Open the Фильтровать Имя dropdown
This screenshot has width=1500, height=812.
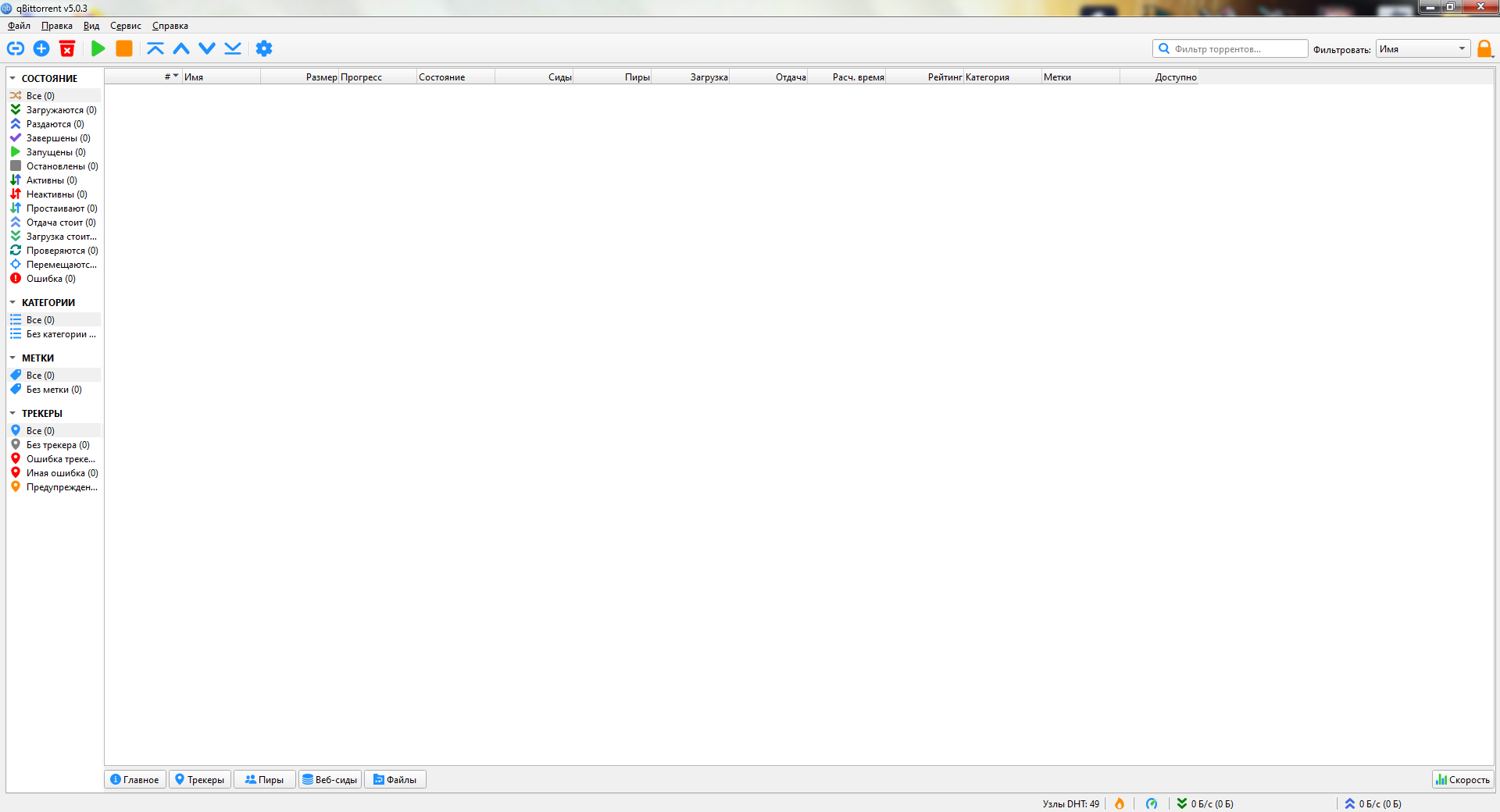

...

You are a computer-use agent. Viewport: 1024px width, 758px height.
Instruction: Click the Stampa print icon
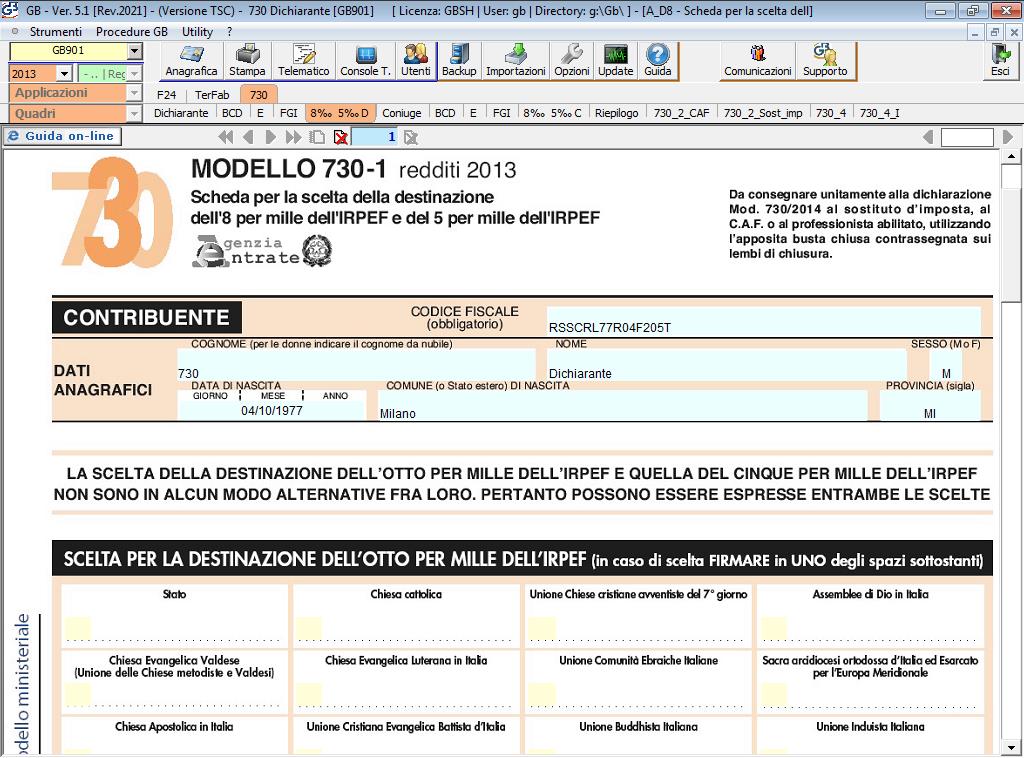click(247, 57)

- _WHAT IS NEEDED_:
Edit the rows that run from the line containing "Open the Фильтровать Имя dropdown" through the line containing "This screenshot has width=1500, height=812.", replacing "dropdown" with "menu" and leaving everything else as it is.

- _TASK RESPONSE_:
Open the Фильтровать Имя menu
This screenshot has width=1500, height=812.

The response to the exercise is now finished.